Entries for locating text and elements
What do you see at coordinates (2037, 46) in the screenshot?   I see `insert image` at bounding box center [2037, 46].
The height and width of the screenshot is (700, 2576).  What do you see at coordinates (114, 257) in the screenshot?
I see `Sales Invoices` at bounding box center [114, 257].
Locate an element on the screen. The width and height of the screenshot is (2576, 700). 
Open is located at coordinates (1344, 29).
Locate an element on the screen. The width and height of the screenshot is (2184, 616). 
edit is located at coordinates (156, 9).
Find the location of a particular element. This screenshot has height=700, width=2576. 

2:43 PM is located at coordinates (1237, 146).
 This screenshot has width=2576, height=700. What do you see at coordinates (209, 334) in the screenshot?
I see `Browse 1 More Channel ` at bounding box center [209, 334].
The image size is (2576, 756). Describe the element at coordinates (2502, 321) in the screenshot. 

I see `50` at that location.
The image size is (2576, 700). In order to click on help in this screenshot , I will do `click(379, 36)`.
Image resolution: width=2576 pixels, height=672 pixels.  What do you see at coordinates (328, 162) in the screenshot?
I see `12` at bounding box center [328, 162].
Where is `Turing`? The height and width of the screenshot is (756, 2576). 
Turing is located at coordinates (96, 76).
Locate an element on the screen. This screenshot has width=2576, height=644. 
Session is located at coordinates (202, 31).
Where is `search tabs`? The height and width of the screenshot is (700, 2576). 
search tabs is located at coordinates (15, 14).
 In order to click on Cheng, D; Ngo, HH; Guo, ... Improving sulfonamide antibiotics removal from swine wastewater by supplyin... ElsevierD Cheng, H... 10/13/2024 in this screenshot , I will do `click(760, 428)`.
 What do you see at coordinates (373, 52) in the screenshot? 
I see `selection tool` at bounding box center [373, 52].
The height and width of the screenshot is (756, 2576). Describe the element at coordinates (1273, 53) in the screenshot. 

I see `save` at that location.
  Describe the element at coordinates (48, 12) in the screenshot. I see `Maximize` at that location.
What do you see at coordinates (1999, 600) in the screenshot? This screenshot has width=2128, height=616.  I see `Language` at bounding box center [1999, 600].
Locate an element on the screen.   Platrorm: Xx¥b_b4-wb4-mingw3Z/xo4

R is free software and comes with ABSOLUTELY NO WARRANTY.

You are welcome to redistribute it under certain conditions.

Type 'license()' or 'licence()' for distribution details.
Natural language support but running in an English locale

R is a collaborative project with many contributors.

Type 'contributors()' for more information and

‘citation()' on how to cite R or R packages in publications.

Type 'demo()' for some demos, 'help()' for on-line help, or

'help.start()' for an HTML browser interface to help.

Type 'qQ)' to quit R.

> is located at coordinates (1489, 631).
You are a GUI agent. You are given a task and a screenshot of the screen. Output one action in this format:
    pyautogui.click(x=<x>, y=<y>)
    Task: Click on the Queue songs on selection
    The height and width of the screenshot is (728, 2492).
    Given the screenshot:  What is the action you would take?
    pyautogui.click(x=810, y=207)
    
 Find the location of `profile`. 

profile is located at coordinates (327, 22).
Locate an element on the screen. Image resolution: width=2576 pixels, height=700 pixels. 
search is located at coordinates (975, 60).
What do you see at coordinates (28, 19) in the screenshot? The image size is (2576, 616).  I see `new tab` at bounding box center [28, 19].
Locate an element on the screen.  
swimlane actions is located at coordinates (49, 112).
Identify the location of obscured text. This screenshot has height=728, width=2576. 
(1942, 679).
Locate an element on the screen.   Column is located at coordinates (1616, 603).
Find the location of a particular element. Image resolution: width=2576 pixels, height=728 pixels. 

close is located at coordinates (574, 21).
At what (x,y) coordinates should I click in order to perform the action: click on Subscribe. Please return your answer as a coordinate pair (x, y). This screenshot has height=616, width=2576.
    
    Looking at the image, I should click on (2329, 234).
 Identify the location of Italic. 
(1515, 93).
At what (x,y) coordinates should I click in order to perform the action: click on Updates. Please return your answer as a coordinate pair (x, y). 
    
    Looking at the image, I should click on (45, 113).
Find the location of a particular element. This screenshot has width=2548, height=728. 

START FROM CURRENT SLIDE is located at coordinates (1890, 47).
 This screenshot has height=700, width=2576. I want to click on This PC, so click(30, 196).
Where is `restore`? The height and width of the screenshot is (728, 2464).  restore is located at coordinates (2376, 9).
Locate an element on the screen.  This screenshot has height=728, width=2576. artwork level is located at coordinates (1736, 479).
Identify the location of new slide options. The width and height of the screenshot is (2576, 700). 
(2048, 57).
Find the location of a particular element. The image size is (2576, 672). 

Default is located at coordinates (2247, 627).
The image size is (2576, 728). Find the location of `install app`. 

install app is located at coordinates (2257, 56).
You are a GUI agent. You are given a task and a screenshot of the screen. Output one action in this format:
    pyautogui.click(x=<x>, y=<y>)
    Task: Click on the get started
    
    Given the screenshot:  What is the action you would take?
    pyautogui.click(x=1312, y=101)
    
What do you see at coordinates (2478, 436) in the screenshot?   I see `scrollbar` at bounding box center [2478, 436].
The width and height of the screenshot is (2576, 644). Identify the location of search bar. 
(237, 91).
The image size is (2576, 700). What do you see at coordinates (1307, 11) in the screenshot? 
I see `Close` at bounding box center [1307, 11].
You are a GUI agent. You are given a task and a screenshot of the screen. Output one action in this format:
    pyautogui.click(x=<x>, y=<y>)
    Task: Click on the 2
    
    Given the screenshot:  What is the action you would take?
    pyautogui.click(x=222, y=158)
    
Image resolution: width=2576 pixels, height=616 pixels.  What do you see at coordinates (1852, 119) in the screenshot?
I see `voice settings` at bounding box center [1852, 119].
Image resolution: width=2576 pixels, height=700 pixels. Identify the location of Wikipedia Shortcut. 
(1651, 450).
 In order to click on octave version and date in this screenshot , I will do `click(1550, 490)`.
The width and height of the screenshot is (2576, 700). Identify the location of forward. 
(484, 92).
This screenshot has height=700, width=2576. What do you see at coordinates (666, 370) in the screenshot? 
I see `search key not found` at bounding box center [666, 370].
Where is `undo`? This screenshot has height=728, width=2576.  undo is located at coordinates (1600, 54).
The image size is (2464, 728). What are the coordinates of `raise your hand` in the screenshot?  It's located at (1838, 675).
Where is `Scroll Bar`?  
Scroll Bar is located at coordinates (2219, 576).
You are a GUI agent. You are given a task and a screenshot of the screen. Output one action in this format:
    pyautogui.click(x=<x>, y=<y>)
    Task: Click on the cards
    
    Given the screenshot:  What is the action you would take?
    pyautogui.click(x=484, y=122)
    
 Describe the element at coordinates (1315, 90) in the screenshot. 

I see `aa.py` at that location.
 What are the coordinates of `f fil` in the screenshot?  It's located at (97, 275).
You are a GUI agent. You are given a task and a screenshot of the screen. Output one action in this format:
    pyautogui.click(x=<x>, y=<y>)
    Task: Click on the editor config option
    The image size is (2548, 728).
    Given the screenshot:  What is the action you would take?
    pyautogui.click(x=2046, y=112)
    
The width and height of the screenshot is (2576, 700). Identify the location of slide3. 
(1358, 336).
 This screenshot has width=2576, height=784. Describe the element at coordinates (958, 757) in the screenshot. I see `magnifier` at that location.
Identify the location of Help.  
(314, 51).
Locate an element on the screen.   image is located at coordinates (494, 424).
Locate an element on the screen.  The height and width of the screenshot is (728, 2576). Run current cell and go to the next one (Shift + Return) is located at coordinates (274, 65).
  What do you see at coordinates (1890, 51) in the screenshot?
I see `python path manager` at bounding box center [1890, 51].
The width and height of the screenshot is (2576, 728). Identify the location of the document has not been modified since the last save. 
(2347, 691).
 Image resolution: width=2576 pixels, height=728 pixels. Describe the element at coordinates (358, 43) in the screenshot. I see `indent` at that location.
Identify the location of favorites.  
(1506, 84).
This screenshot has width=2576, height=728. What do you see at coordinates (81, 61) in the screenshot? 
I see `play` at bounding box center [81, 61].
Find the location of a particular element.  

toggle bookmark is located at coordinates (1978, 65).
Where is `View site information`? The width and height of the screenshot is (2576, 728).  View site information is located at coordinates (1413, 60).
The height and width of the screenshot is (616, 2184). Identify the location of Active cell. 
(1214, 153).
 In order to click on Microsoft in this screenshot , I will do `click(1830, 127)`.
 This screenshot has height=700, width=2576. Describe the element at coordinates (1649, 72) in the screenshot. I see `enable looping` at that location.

— STATED TASK —
In the rows between the lines holding "Identify the location of Italic." and "pyautogui.click(x=1312, y=101)", inclusive, change "particular" to "specific" and leave everything else the same. Give back only those lines.

— ANSWER TO THE PROBLEM —
 Identify the location of Italic. 
(1515, 93).
At what (x,y) coordinates should I click in order to perform the action: click on Updates. Please return your answer as a coordinate pair (x, y). 
    
    Looking at the image, I should click on (45, 113).
Find the location of a specific element. This screenshot has width=2548, height=728. 

START FROM CURRENT SLIDE is located at coordinates (1890, 47).
 This screenshot has height=700, width=2576. I want to click on This PC, so click(30, 196).
Where is `restore`? The height and width of the screenshot is (728, 2464).  restore is located at coordinates (2376, 9).
Locate an element on the screen.  This screenshot has height=728, width=2576. artwork level is located at coordinates (1736, 479).
Identify the location of new slide options. The width and height of the screenshot is (2576, 700). 
(2048, 57).
Find the location of a specific element. The image size is (2576, 672). 

Default is located at coordinates (2247, 627).
The image size is (2576, 728). Find the location of `install app`. 

install app is located at coordinates (2257, 56).
You are a GUI agent. You are given a task and a screenshot of the screen. Output one action in this format:
    pyautogui.click(x=<x>, y=<y>)
    Task: Click on the get started
    
    Given the screenshot:  What is the action you would take?
    pyautogui.click(x=1312, y=101)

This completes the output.